The vulnerability exists due to a boundary error in Integer overflow in filter/texttopdf.c in texttopdf in cups-filters before 1.0.71. A remote attacker can use a crafted line size in a print job to trigger heap-based buffer overflow and execute arbitrary code on the target system.

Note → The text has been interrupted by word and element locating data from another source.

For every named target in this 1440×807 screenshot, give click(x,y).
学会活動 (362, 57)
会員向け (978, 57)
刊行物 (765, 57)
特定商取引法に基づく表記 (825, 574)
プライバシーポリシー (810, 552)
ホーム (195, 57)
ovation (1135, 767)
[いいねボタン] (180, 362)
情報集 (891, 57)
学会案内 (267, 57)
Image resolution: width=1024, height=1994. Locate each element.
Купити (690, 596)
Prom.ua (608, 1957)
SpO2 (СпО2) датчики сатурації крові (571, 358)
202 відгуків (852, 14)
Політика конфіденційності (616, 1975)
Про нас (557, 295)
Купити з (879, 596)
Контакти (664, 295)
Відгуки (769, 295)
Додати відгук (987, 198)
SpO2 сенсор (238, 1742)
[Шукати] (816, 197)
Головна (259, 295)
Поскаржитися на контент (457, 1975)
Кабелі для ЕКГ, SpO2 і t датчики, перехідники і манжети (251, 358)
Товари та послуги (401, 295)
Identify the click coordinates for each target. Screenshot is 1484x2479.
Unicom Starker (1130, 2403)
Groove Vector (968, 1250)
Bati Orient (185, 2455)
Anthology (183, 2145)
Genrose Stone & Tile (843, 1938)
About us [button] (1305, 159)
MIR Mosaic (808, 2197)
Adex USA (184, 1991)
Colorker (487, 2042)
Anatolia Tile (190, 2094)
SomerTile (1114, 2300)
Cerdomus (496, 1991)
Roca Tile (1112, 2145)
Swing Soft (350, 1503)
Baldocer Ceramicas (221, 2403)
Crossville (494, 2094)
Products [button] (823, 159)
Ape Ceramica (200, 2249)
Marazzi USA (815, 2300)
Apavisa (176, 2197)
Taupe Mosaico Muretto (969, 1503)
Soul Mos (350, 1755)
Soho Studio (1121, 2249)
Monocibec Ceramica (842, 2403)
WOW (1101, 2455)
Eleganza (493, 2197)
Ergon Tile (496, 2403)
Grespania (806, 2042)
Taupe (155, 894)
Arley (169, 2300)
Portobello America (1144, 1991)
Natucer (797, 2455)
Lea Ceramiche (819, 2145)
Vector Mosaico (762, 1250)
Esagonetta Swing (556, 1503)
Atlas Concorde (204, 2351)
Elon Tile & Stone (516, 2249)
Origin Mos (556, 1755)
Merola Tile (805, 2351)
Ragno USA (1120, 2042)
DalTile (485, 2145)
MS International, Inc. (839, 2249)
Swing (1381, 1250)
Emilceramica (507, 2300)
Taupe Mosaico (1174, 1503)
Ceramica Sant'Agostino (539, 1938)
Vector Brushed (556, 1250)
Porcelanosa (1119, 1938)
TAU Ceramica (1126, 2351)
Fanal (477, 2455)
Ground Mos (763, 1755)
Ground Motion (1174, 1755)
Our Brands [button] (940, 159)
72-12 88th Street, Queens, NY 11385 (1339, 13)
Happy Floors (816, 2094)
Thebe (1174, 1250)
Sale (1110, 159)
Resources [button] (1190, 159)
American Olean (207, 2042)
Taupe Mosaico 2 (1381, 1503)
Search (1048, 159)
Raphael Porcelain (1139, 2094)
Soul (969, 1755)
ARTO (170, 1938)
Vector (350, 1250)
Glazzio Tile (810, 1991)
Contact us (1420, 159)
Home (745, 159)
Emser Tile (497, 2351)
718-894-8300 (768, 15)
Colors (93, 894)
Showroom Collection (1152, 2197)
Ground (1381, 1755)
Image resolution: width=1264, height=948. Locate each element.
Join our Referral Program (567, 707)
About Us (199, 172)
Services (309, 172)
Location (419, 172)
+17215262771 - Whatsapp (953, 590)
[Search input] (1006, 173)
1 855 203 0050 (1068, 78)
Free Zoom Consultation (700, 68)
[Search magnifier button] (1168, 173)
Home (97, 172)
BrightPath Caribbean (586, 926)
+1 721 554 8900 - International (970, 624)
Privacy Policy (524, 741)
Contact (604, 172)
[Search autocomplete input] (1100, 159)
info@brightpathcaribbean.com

Successful exploitation of this vulnerability may result in complete compromise of vulnerable system.

Mitigation

Install update from vendor's website.

Vulnerable software versions

cups-filters (Alpine package): 1.0.41-r0 - 1.0.53-r0

CPE2.3

• cpe:2.3:o:alpine:cups-filters_alpine_package:1.0.41-r0:*:*:*:*:alpine_linux:*:2.6
• cpe:2.3:o:alpine:cups-filters_alpine_package:1.0.41-r1:*:*:*:*:alpine_linux:*:2.7
• cpe:2.3:o:alpine:cups-filters_alpine_package:1.0.53-r0:*:*:*:*:alpine_linux:*:2.7

External links

https://git.alpinelinux.org/aports/commit/?id=22d19ae2549dce27eef57e63f84720df9bcf1866
https://git.alpinelinux.org/aports/commit/?id=488722e3b47341f0ebaef2fad757f987685538dc
https://git.alpinelinux.org/aports/commit/?id=f00233cea0ab2fa72c0fb478de0cefb4e88d23b4
https://git.alpinelinux.org/aports/commit/?id=1be44ca392422273ad3c7ecb613c385392e93745

Q & A

Can this vulnerability be exploited remotely?

Yes. This vulnerability can be exploited by a remote non-authenticated attacker via the Internet.

Is there known malware, which exploits this vulnerability?

No. We are not aware of malware exploiting this vulnerability.